Wei Jing-Wen, Hao Yue, Xiang Jing, Pu Xing-Xiang, Wang Li-Ping, Jiang Zhan-Sheng, Wu Jing-Xun, Wang Qian, Xu Chun-Wei, Wang Wen-Xian, Song Zheng-Bo
Department of Clinical Trial, Cancer Hospital of the University of Chinese Academy of Sciences (Zhejiang Cancer Hospital), Hangzhou, Zhejiang, China.
Wenzhou Medical University, Wenzhou, Zhejiang, China.
Neoplasma. 2022 Dec;69(6):1437-1444. doi: 10.4149/neo_2022_220617N644. Epub 2022 Nov 11.

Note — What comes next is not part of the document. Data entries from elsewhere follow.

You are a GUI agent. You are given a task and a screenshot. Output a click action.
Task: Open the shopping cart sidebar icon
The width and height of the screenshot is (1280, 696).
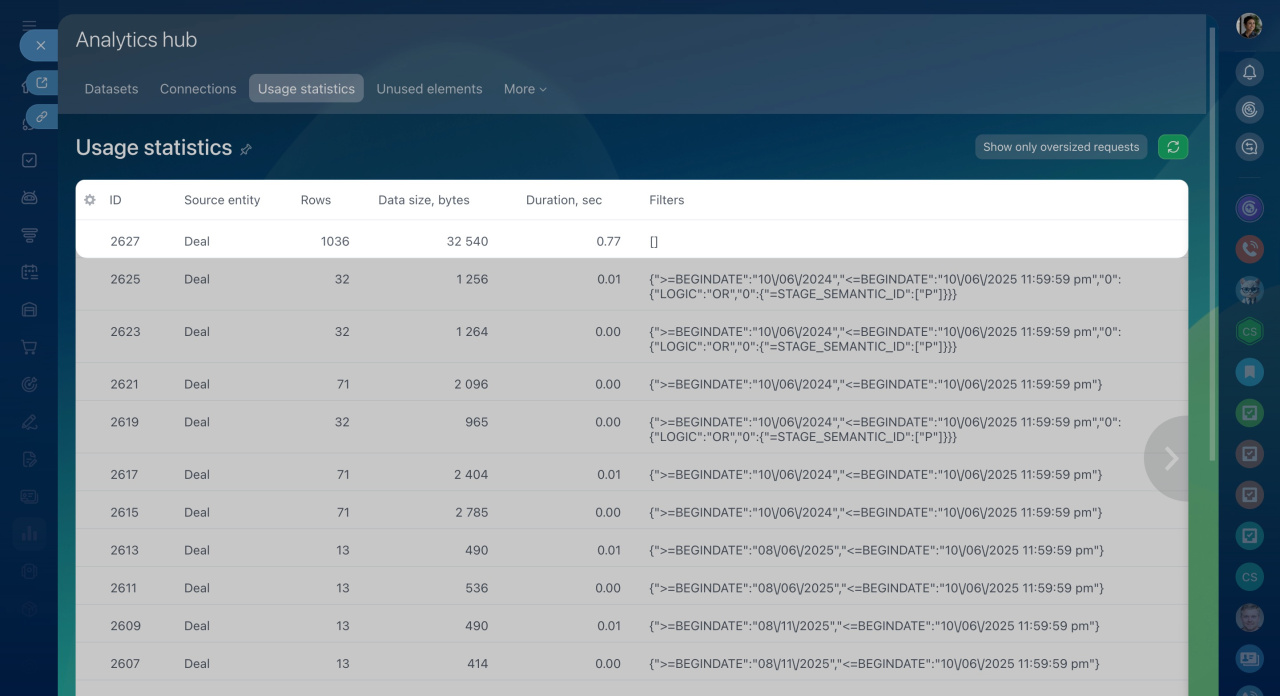[29, 347]
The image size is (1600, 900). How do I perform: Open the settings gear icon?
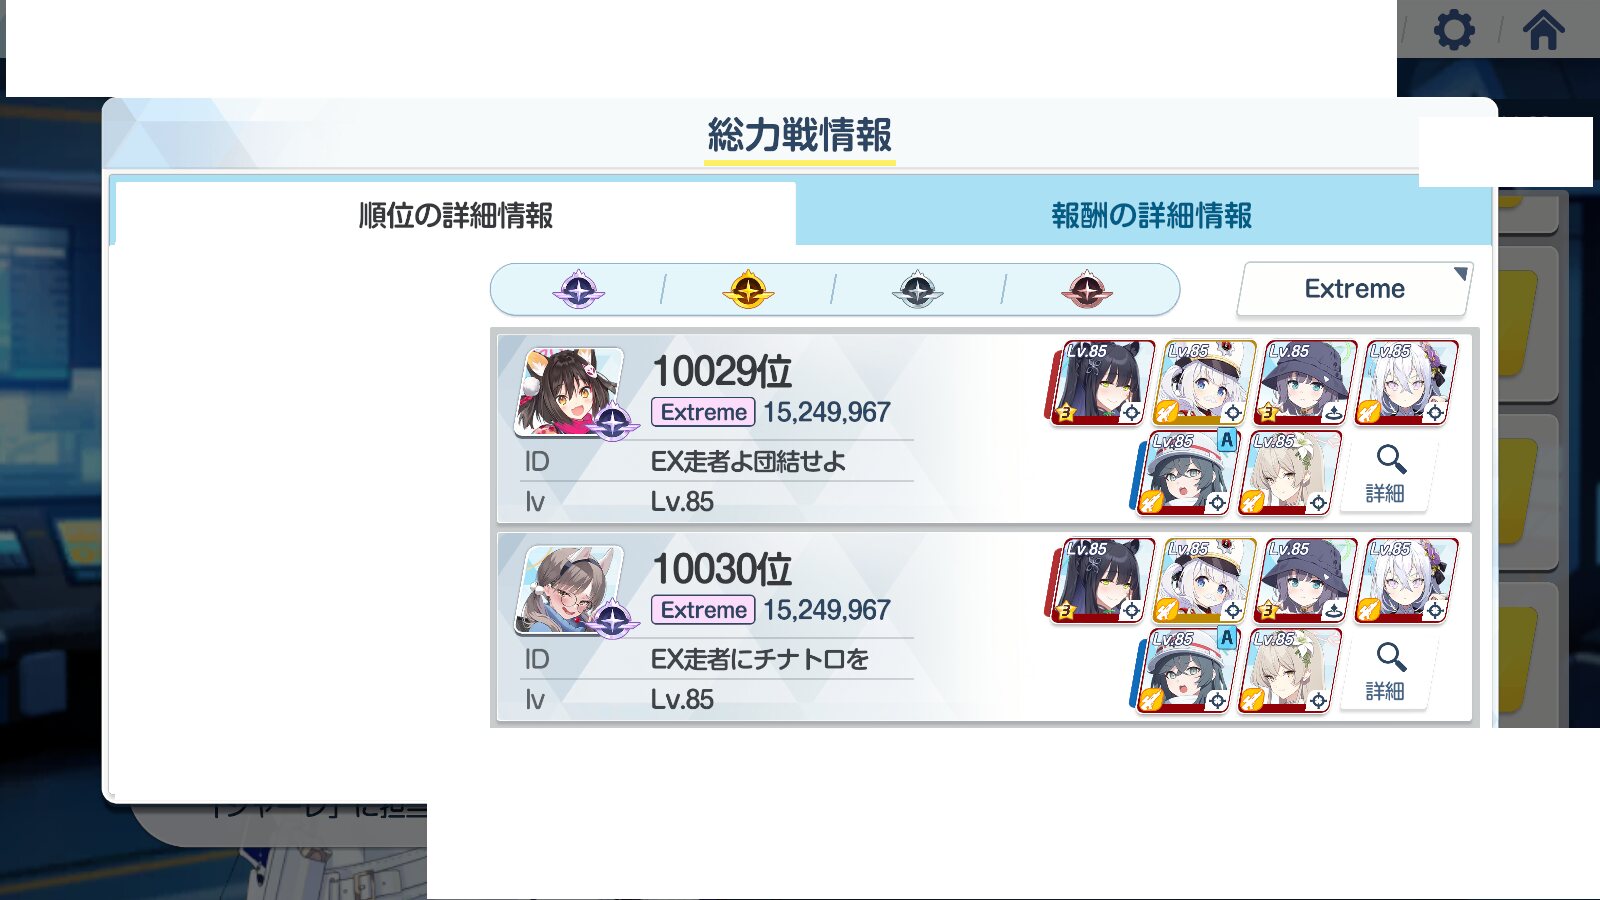coord(1454,30)
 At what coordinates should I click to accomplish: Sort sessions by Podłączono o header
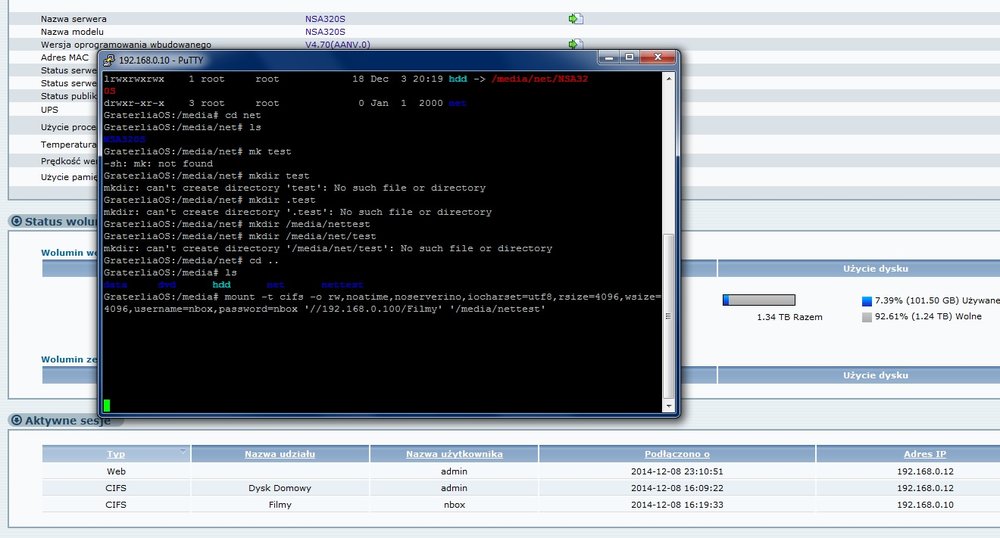tap(678, 454)
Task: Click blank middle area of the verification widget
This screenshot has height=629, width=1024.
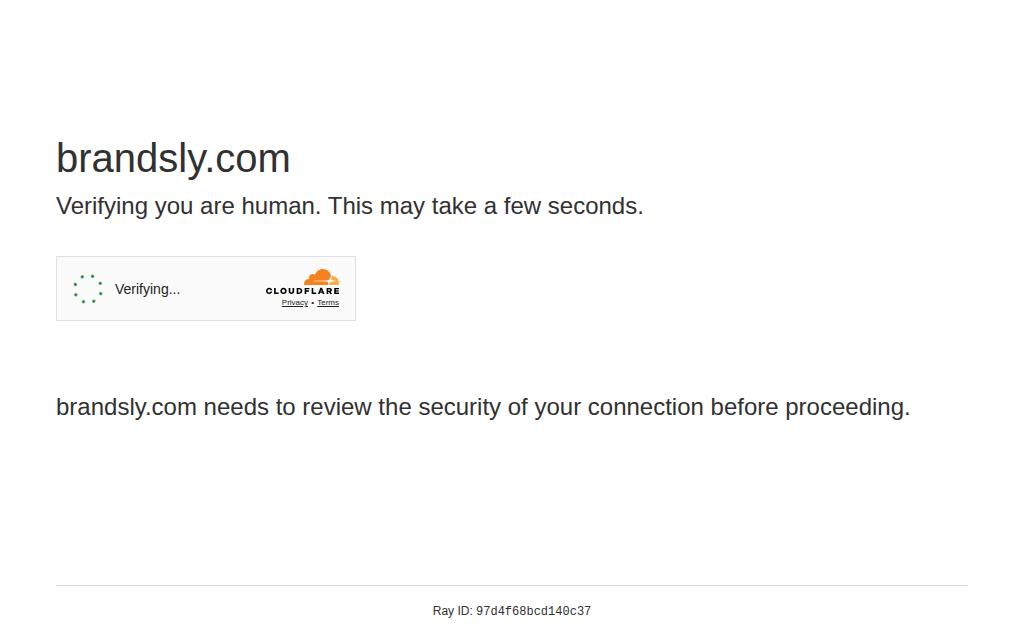Action: pos(222,289)
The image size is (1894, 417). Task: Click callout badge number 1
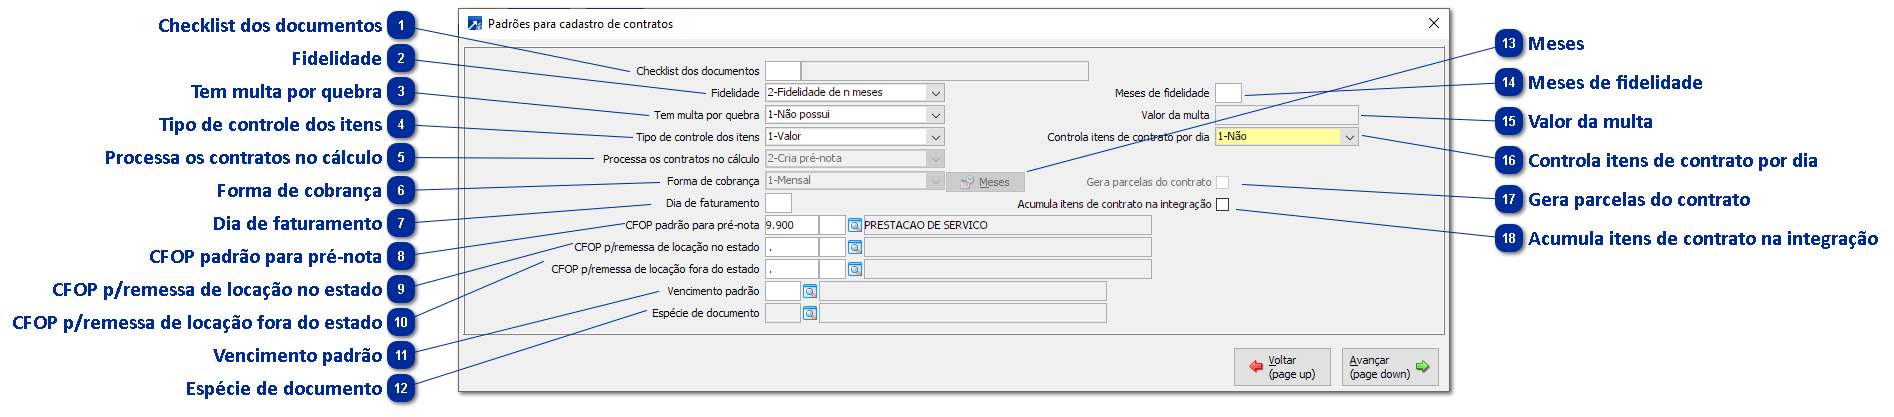(x=401, y=25)
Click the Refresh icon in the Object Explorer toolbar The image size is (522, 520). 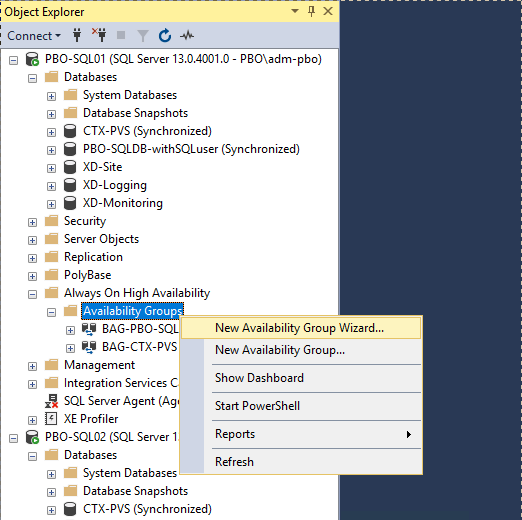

Pulmonary sarcomatoid carcinoma (PSC) is an aggressive and poorly differentiated type of non-small cell lung carcinoma. Because of the rarity of PSC, the efficacy and toxicity of immunotherapy remain unclear. Hence, the aim of this study was to evaluate the efficacy and safety of immune checkpoint inhibitors (ICIs) for the treatment of advanced PSC. The study cohort was limited to 33 patients with pathologically confirmed PSC treated with ICIs in four hospitals in China from March 2018 to March 2022. Expression of programmed death ligand 1 (PD-L1) was detected by immunohistochemical analysis. Categorical variables were compared with the Fisher exact test and survival analysis was conducted with the Kaplan-Meier method. Of the 33 PSC patients, 8 (24.2%) received monotherapy with ICIs and 25 (75.8%) received combination therapy with ICIs. The objective response rate (ORR) and disease control rate (DCR) were 36.4% and 78.8%, respectively. The median durations of progression-free survival (PFS) and overall survival (OS) were 6.07 and 21.33 months, respectively. PD-L1 status in 16 available samples was assessed, which included 30.3% PD-L1-positive patients. The ORRs for PD-L1-positive vs. -negative patients were 50.0% and 90.0%, the DCR was 33.3% and 83.3%, and the median PFS was 17.50 and 6.07 months, respectively (p=0.812). The median OS was not reached in PD-L1-positive and -negative patients (p=0.655). The incidence of immune-related adverse (irAEs) was 48.5% and mainly included grade 1 or 2 (39.4%), while the incidence of grade 3 or 4 was 9.1%. Pneumonia (9.1%) and skin rash (9.1%) were the most frequent irAEs. Immunotherapy with ICIs was a promising regimen to improve the prognosis of patients with advanced PSC.
肺肉瘤样癌(PSC)是一种侵袭性强且分化差的非小细胞肺癌。由于PSC罕见,免疫治疗的疗效和毒性尚不清楚。因此,本研究的目的是评估免疫检查点抑制剂(ICI)治疗晚期PSC的疗效和安全性。研究队列限于2018年3月至2022年3月在中国四家医院接受ICI治疗的33例经病理证实的PSC患者。通过免疫组化分析检测程序性死亡配体1(PD-L1)的表达。分类变量采用Fisher精确检验进行比较,生存分析采用Kaplan-Meier方法进行。在33例PSC患者中,8例(24.2%)接受ICI单药治疗,25例(75.8%)接受ICI联合治疗。客观缓解率(ORR)和疾病控制率(DCR)分别为36.4%和78.8%。无进展生存期(PFS)和总生存期(OS)的中位数分别为6.07个月和21.33个月。评估了16份可用样本中的PD-L1状态,其中包括30.3%的PD-L1阳性患者。PD-L1阳性与阴性患者的ORR分别为50.0%和90.0%,DCR分别为33.3%和83.3%,PFS中位数分别为17.50个月和6.07个月(p=0.812)。PD-L1阳性和阴性患者的OS中位数均未达到(p=0.655)。免疫相关不良事件(irAE)的发生率为48.5%,主要为1级或2级(39.4%),而3级或4级的发生率为9.1%。肺炎(9.1%)和皮疹(9.1%)是最常见的irAE。ICI免疫治疗是改善晚期PSC患者预后的一种有前景的方案。